• _Task statement_: Duplicate the listing from its start through the line containing "tap(51, 304)", reproducing each line word for word but omitting the pictures.

[Screen-element location records]
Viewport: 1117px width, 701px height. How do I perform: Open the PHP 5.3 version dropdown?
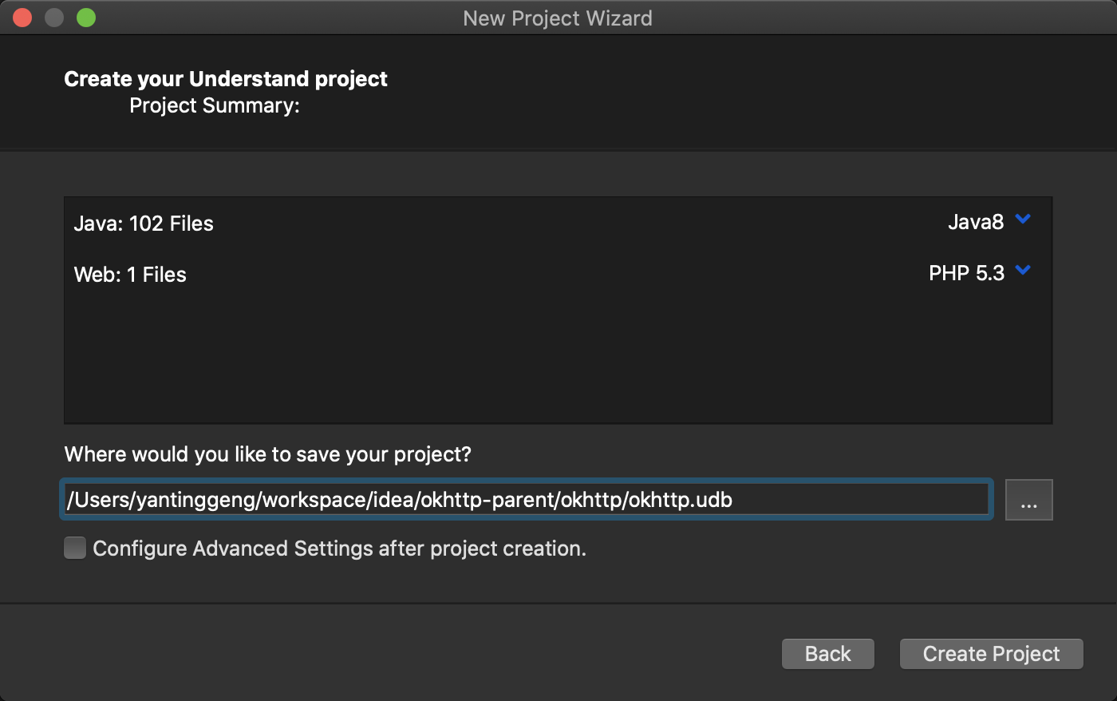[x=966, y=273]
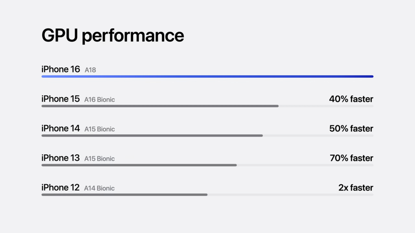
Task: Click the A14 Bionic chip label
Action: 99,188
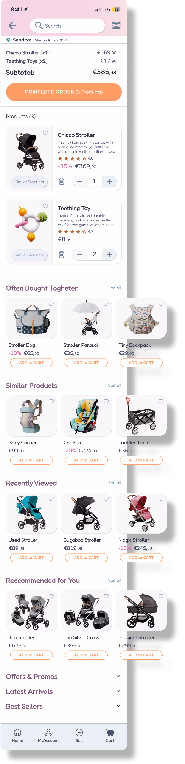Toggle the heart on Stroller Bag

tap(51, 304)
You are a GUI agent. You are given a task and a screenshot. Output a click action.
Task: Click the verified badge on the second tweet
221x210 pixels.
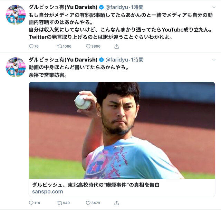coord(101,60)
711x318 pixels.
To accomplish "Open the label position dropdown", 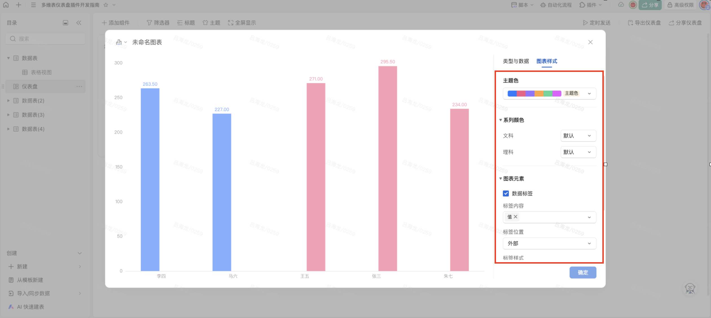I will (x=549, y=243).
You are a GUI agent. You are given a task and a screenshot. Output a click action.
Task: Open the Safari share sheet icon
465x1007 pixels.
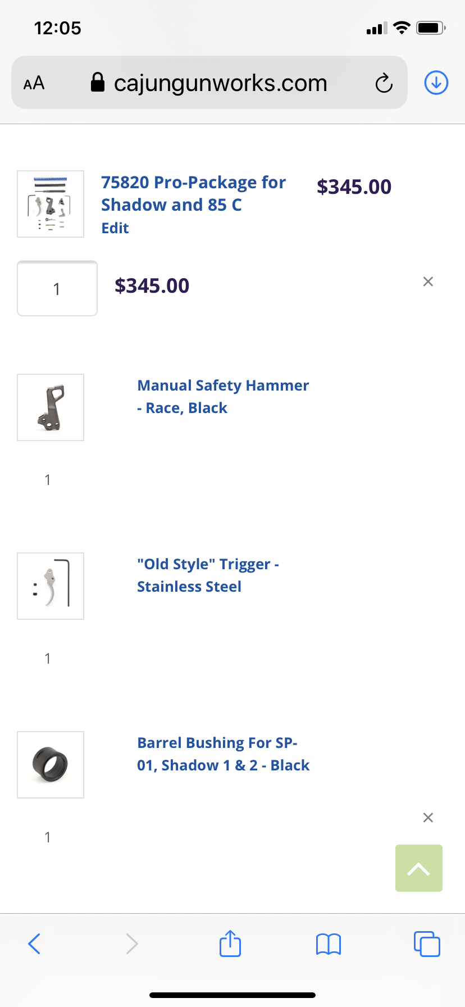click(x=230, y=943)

• _Reply to the exercise_:
Viewport: 1117px width, 701px height. How do I perform: Open the PHP 5.3 version dropdown?
[x=966, y=273]
Task: Click the A14 Bionic chip label
Action: 99,188
Toggle the heart on Stroller Bag

tap(51, 304)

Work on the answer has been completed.